Mr. Obama’s new favorite garm isn’t of the fashion world, but it’s pretty darn close. As best we can tell, the bomber is from a 2018 Lululemon Lab collaboration with Canadian men’s fashion emporium Roden Gray, where Vancouverites go to stock up on Martine Rose, Online Ceramics, and Thom Browne. (MSRP: $498.) Like a Lulu yoga top, the jacket features form-fitting, geometric seams, and clearly allows for the freedom of movement required to drain a deep jumper. It also boasts the type of features one would expect in a teched-out designer garment hanging on the racks at Roden Gray: luxurious water-repellent fabric, magnetic pocket closures, and inner backpack straps, a design feature Helmut Lang often embraced. (Can you imagine Obama strutting down the street wearing his jacket over his shoulders like he’s trying to catch Tommy Ton’s eye?)
Most importantly, there’s that perfect crop. American politicians tend to wear outerwear that conceals: long overcoats or shapeless windbreakers that look like they were issued by FEMA. Obama’s jacket hits just under his belt, achieving a balanced, athletic proportion that one might expect to find in an Acronym lookbook.

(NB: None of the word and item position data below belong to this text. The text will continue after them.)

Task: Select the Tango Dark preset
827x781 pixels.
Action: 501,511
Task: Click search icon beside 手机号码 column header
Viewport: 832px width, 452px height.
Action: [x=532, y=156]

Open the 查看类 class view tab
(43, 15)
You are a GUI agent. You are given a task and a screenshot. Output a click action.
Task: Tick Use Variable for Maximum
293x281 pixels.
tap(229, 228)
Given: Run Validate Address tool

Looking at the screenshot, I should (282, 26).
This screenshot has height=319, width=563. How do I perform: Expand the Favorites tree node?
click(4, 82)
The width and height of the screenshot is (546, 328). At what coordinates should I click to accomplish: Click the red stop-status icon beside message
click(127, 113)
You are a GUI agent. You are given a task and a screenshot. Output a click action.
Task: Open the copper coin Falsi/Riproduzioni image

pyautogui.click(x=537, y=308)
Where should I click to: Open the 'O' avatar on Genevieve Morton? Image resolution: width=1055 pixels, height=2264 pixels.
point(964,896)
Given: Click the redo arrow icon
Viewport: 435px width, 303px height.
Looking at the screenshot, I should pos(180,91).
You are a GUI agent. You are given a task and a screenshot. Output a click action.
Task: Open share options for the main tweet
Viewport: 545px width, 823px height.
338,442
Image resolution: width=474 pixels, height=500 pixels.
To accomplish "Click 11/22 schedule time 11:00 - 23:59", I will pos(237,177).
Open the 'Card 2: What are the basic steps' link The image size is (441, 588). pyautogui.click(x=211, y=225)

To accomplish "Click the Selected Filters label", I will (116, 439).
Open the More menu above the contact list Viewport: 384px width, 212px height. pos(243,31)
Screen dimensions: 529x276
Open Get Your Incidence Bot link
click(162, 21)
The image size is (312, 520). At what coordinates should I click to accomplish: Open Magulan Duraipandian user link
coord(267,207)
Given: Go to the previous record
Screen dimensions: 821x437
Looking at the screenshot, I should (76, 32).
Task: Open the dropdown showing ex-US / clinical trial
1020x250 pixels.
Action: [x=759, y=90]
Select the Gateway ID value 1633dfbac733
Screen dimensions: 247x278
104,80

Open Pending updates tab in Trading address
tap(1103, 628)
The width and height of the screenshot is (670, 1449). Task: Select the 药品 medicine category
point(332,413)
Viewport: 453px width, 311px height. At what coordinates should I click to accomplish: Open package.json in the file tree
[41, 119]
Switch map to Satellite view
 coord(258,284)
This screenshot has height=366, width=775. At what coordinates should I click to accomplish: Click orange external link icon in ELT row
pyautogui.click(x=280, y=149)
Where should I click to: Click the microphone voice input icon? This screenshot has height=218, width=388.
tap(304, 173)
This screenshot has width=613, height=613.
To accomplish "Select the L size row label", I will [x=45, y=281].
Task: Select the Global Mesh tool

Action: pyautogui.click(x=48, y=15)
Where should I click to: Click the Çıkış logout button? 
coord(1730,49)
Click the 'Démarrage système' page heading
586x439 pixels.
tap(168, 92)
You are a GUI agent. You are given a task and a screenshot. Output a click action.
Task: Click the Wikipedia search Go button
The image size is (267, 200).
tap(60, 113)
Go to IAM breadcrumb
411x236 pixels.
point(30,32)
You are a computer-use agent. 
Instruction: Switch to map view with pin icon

Is Obama aware his fit is nailing a golden ratio of sorts, an intangible quality that elevates a fit above the sum of its parts? It’s all too easy to fetishize our last normal American president, to read prophecy into his fleeting public appearances, to turn every photo of him that crosses our feeds into a post-facto thirst trap. The former president didn’t return a request for comment, but it seems likely that the technocrat in Obama was drawn to the Lulu x Roden Gray jacket for its quiet functionality, the fact that it has all the features of a military-grade parka in the shell of a windbreaker that blends in in middle America. Obama is exploring a personal style that is verging on something like tactical normcore—but he makes it look as natural, effortless, and obvious as Fetterman’s Dickies-and-Margiela uniform.